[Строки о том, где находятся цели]

==================================================

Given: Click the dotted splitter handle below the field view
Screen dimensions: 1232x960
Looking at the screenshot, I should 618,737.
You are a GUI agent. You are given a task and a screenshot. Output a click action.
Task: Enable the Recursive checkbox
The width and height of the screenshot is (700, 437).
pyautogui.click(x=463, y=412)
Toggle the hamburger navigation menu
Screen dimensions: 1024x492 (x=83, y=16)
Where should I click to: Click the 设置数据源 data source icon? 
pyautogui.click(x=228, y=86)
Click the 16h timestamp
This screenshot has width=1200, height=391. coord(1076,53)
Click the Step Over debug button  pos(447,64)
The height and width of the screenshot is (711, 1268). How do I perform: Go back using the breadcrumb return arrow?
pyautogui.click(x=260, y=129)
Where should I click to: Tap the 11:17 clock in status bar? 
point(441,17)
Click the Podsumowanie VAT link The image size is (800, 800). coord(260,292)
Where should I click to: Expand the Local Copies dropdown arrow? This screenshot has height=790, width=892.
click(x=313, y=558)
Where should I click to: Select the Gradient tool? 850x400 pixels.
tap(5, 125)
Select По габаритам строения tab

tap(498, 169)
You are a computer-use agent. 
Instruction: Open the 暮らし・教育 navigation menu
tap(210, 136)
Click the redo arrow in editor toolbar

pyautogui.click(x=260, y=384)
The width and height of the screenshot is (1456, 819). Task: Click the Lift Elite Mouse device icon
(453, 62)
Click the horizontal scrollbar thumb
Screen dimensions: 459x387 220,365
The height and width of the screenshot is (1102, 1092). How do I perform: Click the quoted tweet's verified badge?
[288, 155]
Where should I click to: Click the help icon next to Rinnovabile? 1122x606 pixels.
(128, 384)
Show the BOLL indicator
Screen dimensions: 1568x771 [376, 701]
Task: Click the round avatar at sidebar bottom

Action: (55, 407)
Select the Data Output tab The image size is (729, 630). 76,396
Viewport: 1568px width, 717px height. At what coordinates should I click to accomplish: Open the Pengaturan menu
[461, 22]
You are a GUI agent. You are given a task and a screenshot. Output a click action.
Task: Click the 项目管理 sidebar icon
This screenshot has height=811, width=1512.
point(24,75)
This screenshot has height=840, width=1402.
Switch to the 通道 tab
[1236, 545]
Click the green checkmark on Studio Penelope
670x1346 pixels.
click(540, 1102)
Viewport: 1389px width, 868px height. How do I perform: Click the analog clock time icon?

==================================================

> **Задание**
Оформите все строки приведённых выше данных в виде нумерованного списка, пропустив пустые строки.

> **Правильный ответ**
1. Given: Click the dotted splitter handle below the field view
2. Screen dimensions: 1232x960
3. Looking at the screenshot, I should 618,737.
4. You are a GUI agent. You are given a task and a screenshot. Output a click action.
5. Task: Enable the Recursive checkbox
6. The width and height of the screenshot is (700, 437).
7. pyautogui.click(x=463, y=412)
8. Toggle the hamburger navigation menu
9. Screen dimensions: 1024x492 (x=83, y=16)
10. Where should I click to: Click the 设置数据源 data source icon? 
11. pyautogui.click(x=228, y=86)
12. Click the 16h timestamp
13. This screenshot has width=1200, height=391. coord(1076,53)
14. Click the Step Over debug button  pos(447,64)
15. The height and width of the screenshot is (711, 1268). How do I perform: Go back using the breadcrumb return arrow?
16. pyautogui.click(x=260, y=129)
17. Where should I click to: Tap the 11:17 clock in status bar? 
18. point(441,17)
19. Click the Podsumowanie VAT link The image size is (800, 800). coord(260,292)
20. Where should I click to: Expand the Local Copies dropdown arrow? This screenshot has height=790, width=892.
21. click(x=313, y=558)
22. Where should I click to: Select the Gradient tool? 850x400 pixels.
23. tap(5, 125)
24. Select По габаритам строения tab
25. tap(498, 169)
26. You are a computer-use agent. 
27. Instruction: Open the 暮らし・教育 navigation menu
28. tap(210, 136)
29. Click the redo arrow in editor toolbar
30. pyautogui.click(x=260, y=384)
31. The width and height of the screenshot is (1456, 819). Task: Click the Lift Elite Mouse device icon
32. (453, 62)
33. Click the horizontal scrollbar thumb
34. Screen dimensions: 459x387 220,365
35. The height and width of the screenshot is (1102, 1092). How do I perform: Click the quoted tweet's verified badge?
36. [288, 155]
37. Where should I click to: Click the help icon next to Rinnovabile? 1122x606 pixels.
38. (128, 384)
39. Show the BOLL indicator
40. Screen dimensions: 1568x771 [376, 701]
41. Task: Click the round avatar at sidebar bottom
42. Action: (55, 407)
43. Select the Data Output tab The image size is (729, 630). 76,396
44. Viewport: 1568px width, 717px height. At what coordinates should I click to accomplish: Open the Pengaturan menu
45. [461, 22]
46. You are a GUI agent. You are given a task and a screenshot. Output a click action.
47. Task: Click the 项目管理 sidebar icon
48. This screenshot has height=811, width=1512.
49. point(24,75)
50. This screenshot has height=840, width=1402.
51. Switch to the 通道 tab
52. [1236, 545]
53. Click the green checkmark on Studio Penelope
54. 670x1346 pixels.
55. click(540, 1102)
56. Viewport: 1389px width, 868px height. How do I perform: Click the analog clock time icon?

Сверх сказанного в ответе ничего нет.